## Data listing

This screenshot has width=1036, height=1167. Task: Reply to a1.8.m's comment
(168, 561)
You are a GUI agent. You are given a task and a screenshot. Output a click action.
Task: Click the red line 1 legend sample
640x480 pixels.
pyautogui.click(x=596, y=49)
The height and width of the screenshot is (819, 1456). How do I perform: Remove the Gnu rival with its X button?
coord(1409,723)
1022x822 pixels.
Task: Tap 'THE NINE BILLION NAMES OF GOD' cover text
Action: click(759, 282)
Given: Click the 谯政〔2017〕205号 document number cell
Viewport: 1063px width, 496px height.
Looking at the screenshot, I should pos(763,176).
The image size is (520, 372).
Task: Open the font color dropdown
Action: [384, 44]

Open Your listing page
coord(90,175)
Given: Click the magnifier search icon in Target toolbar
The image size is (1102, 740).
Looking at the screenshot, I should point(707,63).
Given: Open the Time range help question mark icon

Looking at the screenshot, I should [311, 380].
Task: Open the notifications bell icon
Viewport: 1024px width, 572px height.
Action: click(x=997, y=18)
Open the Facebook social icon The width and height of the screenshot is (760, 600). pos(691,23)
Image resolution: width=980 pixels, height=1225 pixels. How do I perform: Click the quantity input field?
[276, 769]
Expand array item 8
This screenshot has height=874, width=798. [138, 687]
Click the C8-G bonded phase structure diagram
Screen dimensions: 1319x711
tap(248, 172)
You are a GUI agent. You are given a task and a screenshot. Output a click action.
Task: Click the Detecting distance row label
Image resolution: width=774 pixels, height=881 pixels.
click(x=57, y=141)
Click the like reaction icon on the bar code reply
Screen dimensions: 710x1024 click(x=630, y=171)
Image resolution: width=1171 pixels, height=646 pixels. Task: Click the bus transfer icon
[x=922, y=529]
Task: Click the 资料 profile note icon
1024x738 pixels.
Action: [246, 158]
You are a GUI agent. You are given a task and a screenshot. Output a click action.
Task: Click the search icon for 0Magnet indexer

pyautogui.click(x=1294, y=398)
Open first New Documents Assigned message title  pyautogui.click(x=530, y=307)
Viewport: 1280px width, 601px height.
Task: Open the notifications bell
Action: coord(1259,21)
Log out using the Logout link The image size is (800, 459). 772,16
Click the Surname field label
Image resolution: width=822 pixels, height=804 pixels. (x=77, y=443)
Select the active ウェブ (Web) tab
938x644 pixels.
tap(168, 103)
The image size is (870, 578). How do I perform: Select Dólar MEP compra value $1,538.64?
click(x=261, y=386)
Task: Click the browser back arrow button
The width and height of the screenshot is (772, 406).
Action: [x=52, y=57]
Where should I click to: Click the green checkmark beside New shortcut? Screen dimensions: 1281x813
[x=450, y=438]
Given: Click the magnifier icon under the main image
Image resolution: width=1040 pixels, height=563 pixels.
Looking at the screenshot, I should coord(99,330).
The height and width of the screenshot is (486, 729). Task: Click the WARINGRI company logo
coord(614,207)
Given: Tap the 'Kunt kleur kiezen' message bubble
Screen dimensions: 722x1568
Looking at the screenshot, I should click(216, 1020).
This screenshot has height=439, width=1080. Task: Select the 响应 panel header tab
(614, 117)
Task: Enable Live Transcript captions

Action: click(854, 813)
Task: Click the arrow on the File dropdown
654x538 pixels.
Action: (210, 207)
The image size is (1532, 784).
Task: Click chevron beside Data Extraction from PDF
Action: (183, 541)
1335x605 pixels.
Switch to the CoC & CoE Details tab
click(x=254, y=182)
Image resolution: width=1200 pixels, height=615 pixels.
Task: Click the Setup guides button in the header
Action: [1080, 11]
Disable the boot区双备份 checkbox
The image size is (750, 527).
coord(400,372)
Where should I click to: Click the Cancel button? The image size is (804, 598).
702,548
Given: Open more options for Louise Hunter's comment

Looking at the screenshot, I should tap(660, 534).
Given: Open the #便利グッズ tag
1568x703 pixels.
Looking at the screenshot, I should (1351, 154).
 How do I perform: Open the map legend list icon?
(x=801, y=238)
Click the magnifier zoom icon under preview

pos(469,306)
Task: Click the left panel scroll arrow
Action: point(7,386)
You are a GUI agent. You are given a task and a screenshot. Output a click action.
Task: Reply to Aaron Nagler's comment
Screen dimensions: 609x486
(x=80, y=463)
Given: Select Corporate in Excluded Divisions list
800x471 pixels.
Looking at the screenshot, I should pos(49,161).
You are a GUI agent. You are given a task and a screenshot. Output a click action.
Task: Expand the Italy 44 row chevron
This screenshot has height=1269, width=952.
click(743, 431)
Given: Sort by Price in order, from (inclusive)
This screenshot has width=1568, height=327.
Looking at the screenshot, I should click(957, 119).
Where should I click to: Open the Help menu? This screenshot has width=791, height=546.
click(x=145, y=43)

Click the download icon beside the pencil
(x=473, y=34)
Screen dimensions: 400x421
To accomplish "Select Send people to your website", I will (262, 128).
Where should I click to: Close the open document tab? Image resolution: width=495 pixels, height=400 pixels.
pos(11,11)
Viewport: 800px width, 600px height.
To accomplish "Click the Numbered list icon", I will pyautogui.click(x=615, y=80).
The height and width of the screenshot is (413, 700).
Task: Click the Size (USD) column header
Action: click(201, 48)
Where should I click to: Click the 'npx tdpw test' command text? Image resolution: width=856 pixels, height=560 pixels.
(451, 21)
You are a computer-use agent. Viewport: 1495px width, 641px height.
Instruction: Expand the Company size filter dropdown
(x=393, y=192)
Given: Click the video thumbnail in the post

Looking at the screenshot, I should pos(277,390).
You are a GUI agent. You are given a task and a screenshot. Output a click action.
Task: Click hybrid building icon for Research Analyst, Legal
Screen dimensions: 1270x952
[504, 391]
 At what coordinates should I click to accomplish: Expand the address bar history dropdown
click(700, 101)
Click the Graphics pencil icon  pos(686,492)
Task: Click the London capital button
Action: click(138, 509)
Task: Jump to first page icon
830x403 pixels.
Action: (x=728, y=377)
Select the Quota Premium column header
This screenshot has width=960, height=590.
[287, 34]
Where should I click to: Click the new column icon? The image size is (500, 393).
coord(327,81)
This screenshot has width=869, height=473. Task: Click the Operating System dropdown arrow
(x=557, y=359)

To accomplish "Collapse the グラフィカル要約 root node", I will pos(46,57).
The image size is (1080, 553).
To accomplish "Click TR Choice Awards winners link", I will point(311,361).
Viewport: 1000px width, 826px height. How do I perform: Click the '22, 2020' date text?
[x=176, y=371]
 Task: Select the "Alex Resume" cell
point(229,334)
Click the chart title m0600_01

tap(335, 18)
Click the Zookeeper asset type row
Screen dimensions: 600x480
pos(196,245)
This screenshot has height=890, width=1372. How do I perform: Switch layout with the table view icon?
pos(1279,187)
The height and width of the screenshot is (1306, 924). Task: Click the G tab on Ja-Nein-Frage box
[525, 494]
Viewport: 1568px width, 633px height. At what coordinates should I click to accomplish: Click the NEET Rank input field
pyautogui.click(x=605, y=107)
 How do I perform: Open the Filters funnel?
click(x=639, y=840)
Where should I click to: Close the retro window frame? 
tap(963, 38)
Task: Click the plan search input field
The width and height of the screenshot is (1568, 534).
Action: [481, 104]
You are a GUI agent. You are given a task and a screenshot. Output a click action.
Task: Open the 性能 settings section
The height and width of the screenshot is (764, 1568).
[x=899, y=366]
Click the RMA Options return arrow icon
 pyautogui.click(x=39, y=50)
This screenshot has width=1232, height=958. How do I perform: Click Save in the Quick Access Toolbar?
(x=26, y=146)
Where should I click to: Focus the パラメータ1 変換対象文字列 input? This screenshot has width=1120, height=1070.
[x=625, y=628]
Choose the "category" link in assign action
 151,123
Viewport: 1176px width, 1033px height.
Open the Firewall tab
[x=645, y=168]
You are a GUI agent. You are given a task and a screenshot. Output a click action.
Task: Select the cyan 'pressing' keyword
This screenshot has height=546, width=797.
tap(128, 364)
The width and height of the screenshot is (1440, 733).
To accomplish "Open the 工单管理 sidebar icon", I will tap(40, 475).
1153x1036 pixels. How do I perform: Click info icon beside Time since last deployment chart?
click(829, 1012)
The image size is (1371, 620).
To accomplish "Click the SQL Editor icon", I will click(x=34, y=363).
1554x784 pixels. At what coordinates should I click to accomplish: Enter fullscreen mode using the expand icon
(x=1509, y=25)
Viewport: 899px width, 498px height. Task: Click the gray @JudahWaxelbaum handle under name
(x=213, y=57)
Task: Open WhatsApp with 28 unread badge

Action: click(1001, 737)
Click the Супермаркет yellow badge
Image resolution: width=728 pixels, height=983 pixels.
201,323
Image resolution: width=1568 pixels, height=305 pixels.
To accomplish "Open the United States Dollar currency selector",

## Work instruction
Reproduce verbatim the lines above, from the line with "Image resolution: width=1040" through the line with "Screen dimensions: 400x421".

## Reply
Image resolution: width=1040 pixels, height=563 pixels.
Looking at the screenshot, I should coord(99,330).
The height and width of the screenshot is (486, 729). Task: Click the WARINGRI company logo
coord(614,207)
Given: Tap the 'Kunt kleur kiezen' message bubble
Screen dimensions: 722x1568
Looking at the screenshot, I should click(216, 1020).
This screenshot has height=439, width=1080. Task: Select the 响应 panel header tab
(614, 117)
Task: Enable Live Transcript captions

Action: click(854, 813)
Task: Click the arrow on the File dropdown
654x538 pixels.
Action: (210, 207)
The image size is (1532, 784).
Task: Click chevron beside Data Extraction from PDF
Action: (183, 541)
1335x605 pixels.
Switch to the CoC & CoE Details tab
click(x=254, y=182)
Image resolution: width=1200 pixels, height=615 pixels.
Task: Click the Setup guides button in the header
Action: [1080, 11]
Disable the boot区双备份 checkbox
The image size is (750, 527).
coord(400,372)
Where should I click to: Click the Cancel button? The image size is (804, 598).
702,548
Given: Open more options for Louise Hunter's comment

Looking at the screenshot, I should tap(660, 534).
Given: Open the #便利グッズ tag
1568x703 pixels.
Looking at the screenshot, I should (1351, 154).
 How do I perform: Open the map legend list icon?
(x=801, y=238)
Click the magnifier zoom icon under preview

pos(469,306)
Task: Click the left panel scroll arrow
Action: point(7,386)
You are a GUI agent. You are given a task and a screenshot. Output a click action.
Task: Reply to Aaron Nagler's comment
Screen dimensions: 609x486
(x=80, y=463)
Given: Select Corporate in Excluded Divisions list
800x471 pixels.
Looking at the screenshot, I should pos(49,161).
You are a GUI agent. You are given a task and a screenshot. Output a click action.
Task: Expand the Italy 44 row chevron
This screenshot has height=1269, width=952.
click(743, 431)
Given: Sort by Price in order, from (inclusive)
This screenshot has width=1568, height=327.
Looking at the screenshot, I should click(957, 119).
Where should I click to: Open the Help menu? This screenshot has width=791, height=546.
click(x=145, y=43)

Click the download icon beside the pencil
(x=473, y=34)
Screen dimensions: 400x421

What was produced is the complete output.